14 November 2013

Poetry Thursday - a commendation by Ben Jonson

The photo is of a section of the artwork at Charing Cross underground station (Bakerloo line southbound). It shows the Droeshout engraving on the title page of the First Folio - the 1623 collection of Shakespeare's plays, published seven years after his death.

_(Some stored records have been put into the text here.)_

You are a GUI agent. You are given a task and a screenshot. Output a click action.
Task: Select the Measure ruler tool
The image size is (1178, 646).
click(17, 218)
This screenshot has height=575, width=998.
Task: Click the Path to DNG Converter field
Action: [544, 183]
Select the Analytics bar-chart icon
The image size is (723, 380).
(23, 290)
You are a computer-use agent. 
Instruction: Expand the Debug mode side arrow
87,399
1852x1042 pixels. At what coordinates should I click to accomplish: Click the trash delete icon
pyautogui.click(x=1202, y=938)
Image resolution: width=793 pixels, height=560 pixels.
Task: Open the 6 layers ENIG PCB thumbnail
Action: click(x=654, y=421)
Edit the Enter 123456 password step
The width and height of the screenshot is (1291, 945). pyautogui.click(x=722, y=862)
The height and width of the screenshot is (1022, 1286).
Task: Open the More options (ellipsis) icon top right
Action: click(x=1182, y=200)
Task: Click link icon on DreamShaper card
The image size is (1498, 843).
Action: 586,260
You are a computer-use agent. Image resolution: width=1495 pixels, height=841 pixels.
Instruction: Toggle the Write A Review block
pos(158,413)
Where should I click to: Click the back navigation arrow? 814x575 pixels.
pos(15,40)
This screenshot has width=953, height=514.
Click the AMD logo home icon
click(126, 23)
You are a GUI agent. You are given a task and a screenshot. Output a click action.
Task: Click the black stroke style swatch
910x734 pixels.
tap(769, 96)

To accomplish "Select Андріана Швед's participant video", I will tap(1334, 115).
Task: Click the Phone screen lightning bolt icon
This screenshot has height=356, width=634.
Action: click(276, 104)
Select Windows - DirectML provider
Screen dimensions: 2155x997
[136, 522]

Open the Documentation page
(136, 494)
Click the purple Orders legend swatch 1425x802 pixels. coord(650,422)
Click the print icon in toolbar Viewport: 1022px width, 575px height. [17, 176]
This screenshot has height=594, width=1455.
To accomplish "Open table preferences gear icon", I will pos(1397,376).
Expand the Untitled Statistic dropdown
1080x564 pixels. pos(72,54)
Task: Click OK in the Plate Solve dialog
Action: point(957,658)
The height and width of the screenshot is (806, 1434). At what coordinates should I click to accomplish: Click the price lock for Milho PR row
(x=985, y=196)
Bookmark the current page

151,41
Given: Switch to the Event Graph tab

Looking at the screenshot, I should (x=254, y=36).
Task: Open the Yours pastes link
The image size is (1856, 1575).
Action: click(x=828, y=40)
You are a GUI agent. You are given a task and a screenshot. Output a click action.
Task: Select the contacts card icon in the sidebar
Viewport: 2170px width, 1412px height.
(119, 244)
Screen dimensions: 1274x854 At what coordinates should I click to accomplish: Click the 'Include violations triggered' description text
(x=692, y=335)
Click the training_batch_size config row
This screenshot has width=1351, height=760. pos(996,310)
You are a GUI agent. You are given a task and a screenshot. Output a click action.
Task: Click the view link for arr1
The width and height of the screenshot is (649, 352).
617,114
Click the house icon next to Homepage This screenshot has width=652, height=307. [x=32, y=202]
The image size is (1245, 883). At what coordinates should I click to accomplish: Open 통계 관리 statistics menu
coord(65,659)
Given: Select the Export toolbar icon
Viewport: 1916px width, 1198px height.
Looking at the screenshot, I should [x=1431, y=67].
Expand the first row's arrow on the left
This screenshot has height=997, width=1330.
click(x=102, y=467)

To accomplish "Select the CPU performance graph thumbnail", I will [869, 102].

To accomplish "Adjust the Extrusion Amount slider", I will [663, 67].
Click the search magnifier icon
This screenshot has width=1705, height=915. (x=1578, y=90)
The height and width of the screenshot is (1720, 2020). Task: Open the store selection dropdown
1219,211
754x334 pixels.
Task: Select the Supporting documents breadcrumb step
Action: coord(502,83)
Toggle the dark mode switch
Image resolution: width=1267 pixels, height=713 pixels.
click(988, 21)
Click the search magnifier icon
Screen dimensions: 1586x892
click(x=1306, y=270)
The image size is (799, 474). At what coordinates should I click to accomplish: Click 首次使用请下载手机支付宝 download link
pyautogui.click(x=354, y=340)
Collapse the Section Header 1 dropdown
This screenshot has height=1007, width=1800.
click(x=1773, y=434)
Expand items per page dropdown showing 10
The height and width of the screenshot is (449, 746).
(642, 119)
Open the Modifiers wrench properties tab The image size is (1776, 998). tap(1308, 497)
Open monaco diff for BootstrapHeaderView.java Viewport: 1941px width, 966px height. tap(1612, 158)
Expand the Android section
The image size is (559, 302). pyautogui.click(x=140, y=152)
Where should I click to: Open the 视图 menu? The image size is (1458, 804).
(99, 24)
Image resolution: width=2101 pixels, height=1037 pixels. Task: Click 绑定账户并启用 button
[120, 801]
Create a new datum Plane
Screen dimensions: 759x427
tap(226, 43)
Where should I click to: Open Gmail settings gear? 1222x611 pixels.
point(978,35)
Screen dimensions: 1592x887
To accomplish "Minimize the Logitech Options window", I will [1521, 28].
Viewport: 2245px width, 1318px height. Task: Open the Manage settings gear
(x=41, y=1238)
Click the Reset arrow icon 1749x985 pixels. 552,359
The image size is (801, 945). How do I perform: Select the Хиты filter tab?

The poem is by fellow playwright Ben Jonson:

To the Reader.
This Figure, that thou here seest put,
It was for gentle Shakespeare cut,
Wherein the Graver had a strife
with Nature, to out-doo the life :
O, could he but have drawne his wit
As well in brasse, as he hath hit
His face; the Print would then surpasse
All, that was ever writ in brasse.
But, since he cannot, Reader, looke
Not on his Picture, but his Booke.


Ben Jonson (1572-1637) is best known for his play Volpone, which satirises the merchant classes. At the age of 45, he set out from London for Scotland, the home of his ancestors. He made the journey entirely by foot, in spite of dissuasion from Sir Francis Bacon (1561-1626), who "said to him he loved not to see poesy go on other feet than poetical dactyls and spondæus." 

Jonson was buried in Westminster Abbey, under a plain slab on which was later written "O Rare Ben Jonson!".